To protect public health, wildlife, and local economies, rapid detection is crucial. However, traditional testing heavily relies on manual water sampling and delayed laboratory results. By the time a sample is collected, transported, and analyzed, a bloom may have already spread significantly. This time gap makes automated detection and real-time early warning technologies a critical advancement for the protection of our water resources. CWA works to identify and advance innovations that fill important market needs and operational gaps like this.

Early Identification of HABs: LDI’s Technology

Traditional in-water monitoring methods are highly prone to biofouling. When sensors are continuously submerged, algae, sediment, and biological gunk quickly build up on the optical lenses. This accumulation causes data inaccuracies, requiring frequent manual cleaning, expensive maintenance, and significant operational downtime.

LDI’s technology addresses this issue directly with their ROW: Algal Bloom Sensor.

How it Works: The ROW sensor uses a non-contact design, meaning it never actually touches the water.
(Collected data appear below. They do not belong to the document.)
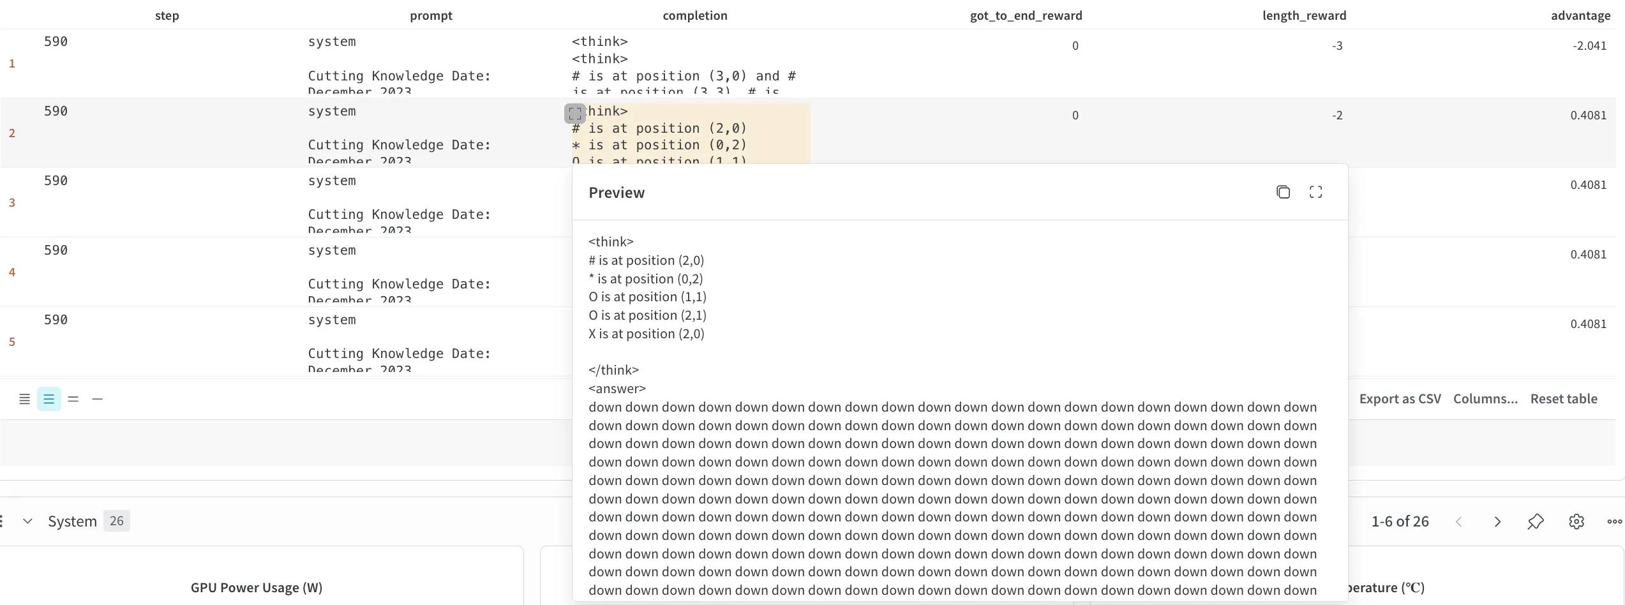Select the length_reward column header

click(1304, 15)
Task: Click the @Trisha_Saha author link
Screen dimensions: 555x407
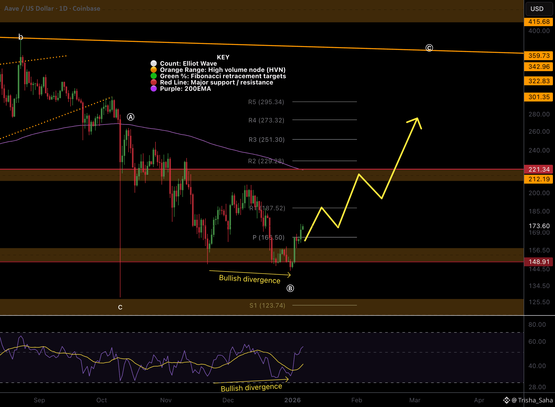Action: (532, 400)
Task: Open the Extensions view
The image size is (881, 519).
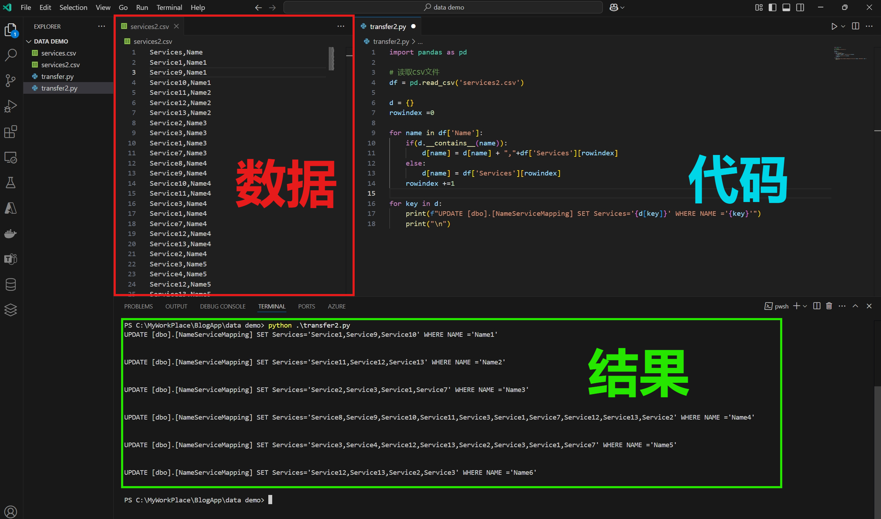Action: pyautogui.click(x=11, y=132)
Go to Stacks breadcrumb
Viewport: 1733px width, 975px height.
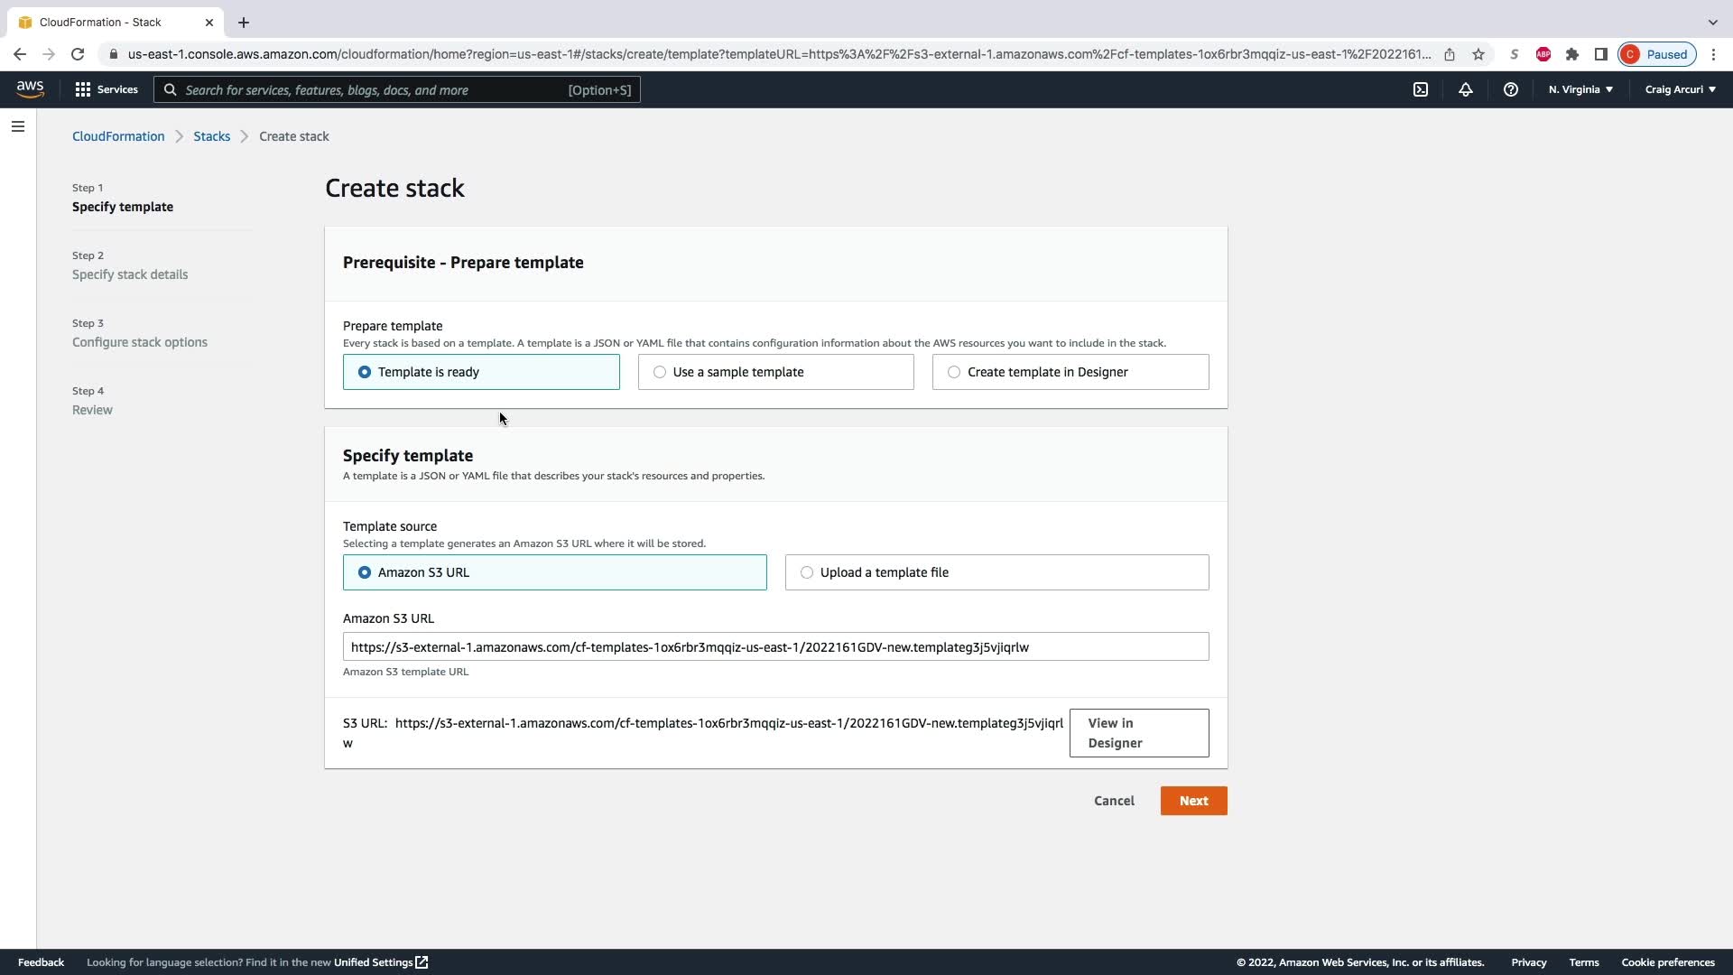[211, 136]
Instead, it mounts safely above the water's surface on a data buoy or structure. The sensor shines a specialized UV light down onto the water, which causes chlorophyll-a (the main pigment in algae) to naturally glow, or fluoresce. By measuring this glow, the sensor tracks algae levels 24/7 in real time.

The Problem It Solves: Because the sensor never physically touches the water, its design is engineered to eliminate biofouling on the lens. LDI notes that this allows for continuous operation with zero maintenance for a minimum of three years. This makes it an ideal solution for remote locations where sending out crews for frequent cleanings is difficult and costly. The system is built to automatically send out alerts the moment a biological threshold is reached, aiming to provide water managers with the early warning signatures required to act before a bloom becomes critical.
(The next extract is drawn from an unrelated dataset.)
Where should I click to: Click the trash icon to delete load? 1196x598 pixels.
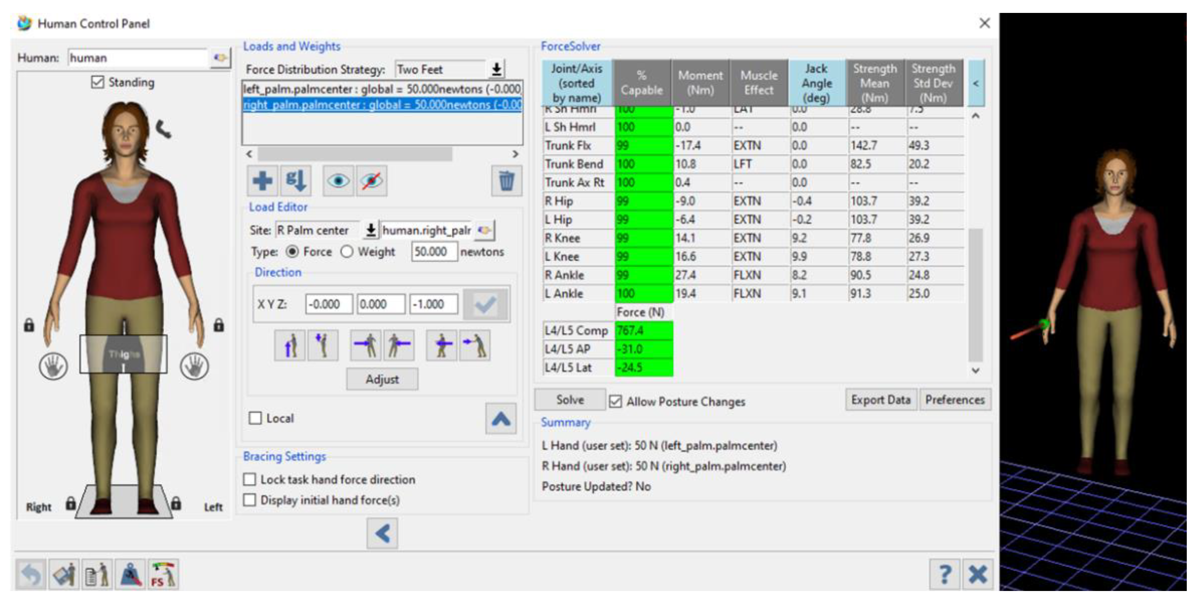pos(506,181)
Repeat Testbed Users: Updating and Iterating

Innovation rarely happens in a single season. Several innovators return to CWA’s testbed network over multiple seasons to test their devices in different environments, trial new applications, and validate updates to their technology. By facilitating these repeat, iterative deployments, CWA provides the continuous real-world data and end-user feedback that companies need to refine their technology as it evolves, ensuring it is fully optimized and ready to enter the market.

“Water technology is complex and often requires rigorous, multi-season testing to be fully proven and validated. Our testbed program is built for long-term collaboration; it’s an ecosystem where companies can continuously iterate, upgrade, and demonstrate their tech against real-world conditions. Beyond trialing, CWA also provides the business support and end-user connections innovators need to become market-ready and successfully scale.” - Emily Hamilton, CWA’s Innovation Advocate & Deal Flow Analyst

Real-World Testing in Toledo

For this 2026 deployment, LDI’s ROW sensor has been installed on a data buoy in Toledo, Ohio, a region directly impacted by annual algal blooms. CWA works closely with innovators to identify the optimal deployment locations based on their specific technology goals and data-comparison needs.

"CWA helped greatly by offering us various integrated water quality sensors and their outputs, which helped us gain knowledge and improve our sensor," shared the LDI team. "By allowing us to collect valuable data for two consecutive years across different locations and water conditions, the testbed provided us the opportunity to compare our ROW sensor data with the submersible chlorophyll probes deployed at the same data buoy and nearby locations as the ROW.”

Advancing Tech to Protect Freshwater Ecosystems

By providing robust real-world data and structured feedback, Cleveland Water Alliance’s testbed network serves as a critical catalyst for identifying and advancing solutions that fill essential market needs and operational gaps across the water industry.